In 2024, Samsung Electronics reduced its foundry capital expenditure (CapEx) by more than half, cutting it to ₩5 trillion ($3.5 billion) from ₩10 trillion ($7 billion) in 2023, according to TrendForce, citing SEDaily. The sharp reduction contrasted with competitors like TSMC and Intel, which increased their investments to meet growing demand for advanced semiconductor manufacturing.
Reduced Spending Amid Challenges
Samsung’s decision reflects declining client demand and efforts to improve efficiency. The company has faced setbacks, including delays in advanced manufacturing processes, low yield rates, and declining utilization at its 4nm–7nm lines in Pyeongtaek, where usage reportedly fell by over 30%.
Focus on Facility Upgrades
Rather than expanding capacity, Samsung is prioritizing upgrading existing facilities:
● At Hwaseong S3, a portion of the 3nm line will be upgraded to 2nm by 2025, requiring minimal investment.

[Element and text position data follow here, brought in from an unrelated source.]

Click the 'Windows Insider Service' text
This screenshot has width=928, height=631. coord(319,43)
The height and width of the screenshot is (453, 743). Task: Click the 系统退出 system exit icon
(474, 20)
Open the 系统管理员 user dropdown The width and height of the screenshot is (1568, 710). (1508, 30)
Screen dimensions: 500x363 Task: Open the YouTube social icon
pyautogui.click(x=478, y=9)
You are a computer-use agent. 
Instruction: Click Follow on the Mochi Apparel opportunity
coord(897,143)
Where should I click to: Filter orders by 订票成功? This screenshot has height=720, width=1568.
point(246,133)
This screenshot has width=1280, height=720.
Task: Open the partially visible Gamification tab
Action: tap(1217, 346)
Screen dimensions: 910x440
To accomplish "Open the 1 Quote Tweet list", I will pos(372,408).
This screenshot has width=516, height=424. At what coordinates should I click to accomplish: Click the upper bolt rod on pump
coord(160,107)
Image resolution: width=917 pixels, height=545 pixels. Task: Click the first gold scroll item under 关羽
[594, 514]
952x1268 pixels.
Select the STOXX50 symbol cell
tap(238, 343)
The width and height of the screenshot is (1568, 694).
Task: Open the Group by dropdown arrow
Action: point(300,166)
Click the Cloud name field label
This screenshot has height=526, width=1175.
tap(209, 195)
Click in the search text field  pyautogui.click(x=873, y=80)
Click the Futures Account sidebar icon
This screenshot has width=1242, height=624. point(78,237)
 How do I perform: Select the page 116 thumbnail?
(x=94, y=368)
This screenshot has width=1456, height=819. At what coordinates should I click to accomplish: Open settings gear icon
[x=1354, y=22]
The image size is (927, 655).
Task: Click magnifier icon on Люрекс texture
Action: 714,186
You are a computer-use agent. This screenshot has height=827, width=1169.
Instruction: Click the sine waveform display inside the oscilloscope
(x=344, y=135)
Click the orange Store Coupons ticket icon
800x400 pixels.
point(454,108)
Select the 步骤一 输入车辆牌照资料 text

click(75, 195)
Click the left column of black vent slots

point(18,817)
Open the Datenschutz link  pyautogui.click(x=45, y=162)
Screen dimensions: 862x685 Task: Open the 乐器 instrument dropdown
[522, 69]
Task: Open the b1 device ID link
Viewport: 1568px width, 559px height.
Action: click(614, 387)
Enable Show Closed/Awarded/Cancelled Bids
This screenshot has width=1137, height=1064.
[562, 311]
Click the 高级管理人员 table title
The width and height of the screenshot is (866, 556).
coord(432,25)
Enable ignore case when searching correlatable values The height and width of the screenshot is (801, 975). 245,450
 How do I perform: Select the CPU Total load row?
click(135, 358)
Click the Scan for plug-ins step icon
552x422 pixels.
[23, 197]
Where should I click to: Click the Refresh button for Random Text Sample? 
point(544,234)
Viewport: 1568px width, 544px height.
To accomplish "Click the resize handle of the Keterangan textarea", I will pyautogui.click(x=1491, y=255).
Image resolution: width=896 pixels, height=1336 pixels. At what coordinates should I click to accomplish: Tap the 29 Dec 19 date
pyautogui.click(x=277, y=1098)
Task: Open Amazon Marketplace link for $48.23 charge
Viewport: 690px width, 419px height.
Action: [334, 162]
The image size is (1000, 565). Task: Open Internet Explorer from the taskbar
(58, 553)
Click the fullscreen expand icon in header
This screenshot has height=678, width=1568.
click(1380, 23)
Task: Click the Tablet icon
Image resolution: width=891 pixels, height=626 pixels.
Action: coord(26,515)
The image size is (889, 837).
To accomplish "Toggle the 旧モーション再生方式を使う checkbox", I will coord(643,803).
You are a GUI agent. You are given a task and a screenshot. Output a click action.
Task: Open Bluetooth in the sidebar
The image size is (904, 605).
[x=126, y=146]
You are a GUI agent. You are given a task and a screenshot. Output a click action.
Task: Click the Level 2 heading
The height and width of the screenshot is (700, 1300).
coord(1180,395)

● At Pyeongtaek P2, a 1.4nm test line with a capacity of 2,000–3,000 wafers per month is planned by late 2025.
● Smaller upgrades are also planned at the Taylor plant in the U.S.
Rivals Ramp Up Spending
By contrast, TSMC will boost its CapEx to $38–$42 billion in 2025, with 70% allocated to advanced processes like 2nm (N2), set for mass production in late 2025. Similarly, Intel is increasing CapEx to $12–$14 billion in 2025 to support its 18A process and next-generation nodes.
Strategic Risks
Samsung’s conservative investment strategy focuses on optimizing existing operations, but it risks falling behind TSMC and Intel in the race to dominate advanced nodes. While cost-efficient in the short term, the reduced spending could limit Samsung’s ability to compete for leadership in the foundry market.